Restate the entries word for word, omitting nothing.

Saved entries:
- Opening Delimiter -

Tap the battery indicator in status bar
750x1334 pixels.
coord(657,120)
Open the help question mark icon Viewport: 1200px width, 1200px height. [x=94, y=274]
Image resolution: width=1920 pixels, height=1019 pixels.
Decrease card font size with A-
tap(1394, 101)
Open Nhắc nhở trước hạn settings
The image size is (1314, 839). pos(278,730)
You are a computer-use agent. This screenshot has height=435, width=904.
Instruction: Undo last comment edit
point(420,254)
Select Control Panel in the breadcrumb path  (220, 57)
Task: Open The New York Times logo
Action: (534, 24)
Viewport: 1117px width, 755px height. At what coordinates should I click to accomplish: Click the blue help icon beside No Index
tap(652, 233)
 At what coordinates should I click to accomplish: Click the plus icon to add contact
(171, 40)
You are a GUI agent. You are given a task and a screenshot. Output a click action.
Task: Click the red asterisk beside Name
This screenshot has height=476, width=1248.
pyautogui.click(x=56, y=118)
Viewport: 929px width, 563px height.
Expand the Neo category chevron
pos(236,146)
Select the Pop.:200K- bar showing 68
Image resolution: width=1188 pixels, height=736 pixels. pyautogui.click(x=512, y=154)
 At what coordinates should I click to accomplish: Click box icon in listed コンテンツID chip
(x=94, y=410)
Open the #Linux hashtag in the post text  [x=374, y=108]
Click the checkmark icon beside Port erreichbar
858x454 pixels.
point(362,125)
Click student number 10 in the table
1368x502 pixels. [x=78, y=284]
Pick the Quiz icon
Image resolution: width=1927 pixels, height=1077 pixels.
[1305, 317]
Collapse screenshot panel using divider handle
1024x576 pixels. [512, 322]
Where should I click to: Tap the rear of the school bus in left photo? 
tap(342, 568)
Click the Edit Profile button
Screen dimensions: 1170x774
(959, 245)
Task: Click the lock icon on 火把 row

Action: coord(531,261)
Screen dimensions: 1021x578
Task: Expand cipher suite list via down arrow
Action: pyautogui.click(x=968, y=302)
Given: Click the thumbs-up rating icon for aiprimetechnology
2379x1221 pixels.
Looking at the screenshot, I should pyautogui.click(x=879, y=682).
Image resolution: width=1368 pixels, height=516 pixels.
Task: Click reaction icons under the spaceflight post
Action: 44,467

- Closing Delimiter -

--- WORKED SOLUTION ---
Tap the battery indicator in status bar
750x1334 pixels.
coord(657,120)
Open the help question mark icon Viewport: 1200px width, 1200px height. [x=94, y=274]
Image resolution: width=1920 pixels, height=1019 pixels.
Decrease card font size with A-
tap(1394, 101)
Open Nhắc nhở trước hạn settings
The image size is (1314, 839). pos(278,730)
You are a computer-use agent. This screenshot has height=435, width=904.
Instruction: Undo last comment edit
point(420,254)
Select Control Panel in the breadcrumb path  (220, 57)
Task: Open The New York Times logo
Action: (534, 24)
Viewport: 1117px width, 755px height. At what coordinates should I click to accomplish: Click the blue help icon beside No Index
tap(652, 233)
 At what coordinates should I click to accomplish: Click the plus icon to add contact
(171, 40)
You are a GUI agent. You are given a task and a screenshot. Output a click action.
Task: Click the red asterisk beside Name
This screenshot has height=476, width=1248.
pyautogui.click(x=56, y=118)
Viewport: 929px width, 563px height.
Expand the Neo category chevron
pos(236,146)
Select the Pop.:200K- bar showing 68
Image resolution: width=1188 pixels, height=736 pixels. pyautogui.click(x=512, y=154)
 At what coordinates should I click to accomplish: Click box icon in listed コンテンツID chip
(x=94, y=410)
Open the #Linux hashtag in the post text  [x=374, y=108]
Click the checkmark icon beside Port erreichbar
858x454 pixels.
point(362,125)
Click student number 10 in the table
1368x502 pixels. [x=78, y=284]
Pick the Quiz icon
Image resolution: width=1927 pixels, height=1077 pixels.
[1305, 317]
Collapse screenshot panel using divider handle
1024x576 pixels. [512, 322]
Where should I click to: Tap the rear of the school bus in left photo? 
tap(342, 568)
Click the Edit Profile button
Screen dimensions: 1170x774
(959, 245)
Task: Click the lock icon on 火把 row

Action: coord(531,261)
Screen dimensions: 1021x578
Task: Expand cipher suite list via down arrow
Action: pyautogui.click(x=968, y=302)
Given: Click the thumbs-up rating icon for aiprimetechnology
2379x1221 pixels.
Looking at the screenshot, I should pyautogui.click(x=879, y=682).
Image resolution: width=1368 pixels, height=516 pixels.
Task: Click reaction icons under the spaceflight post
Action: 44,467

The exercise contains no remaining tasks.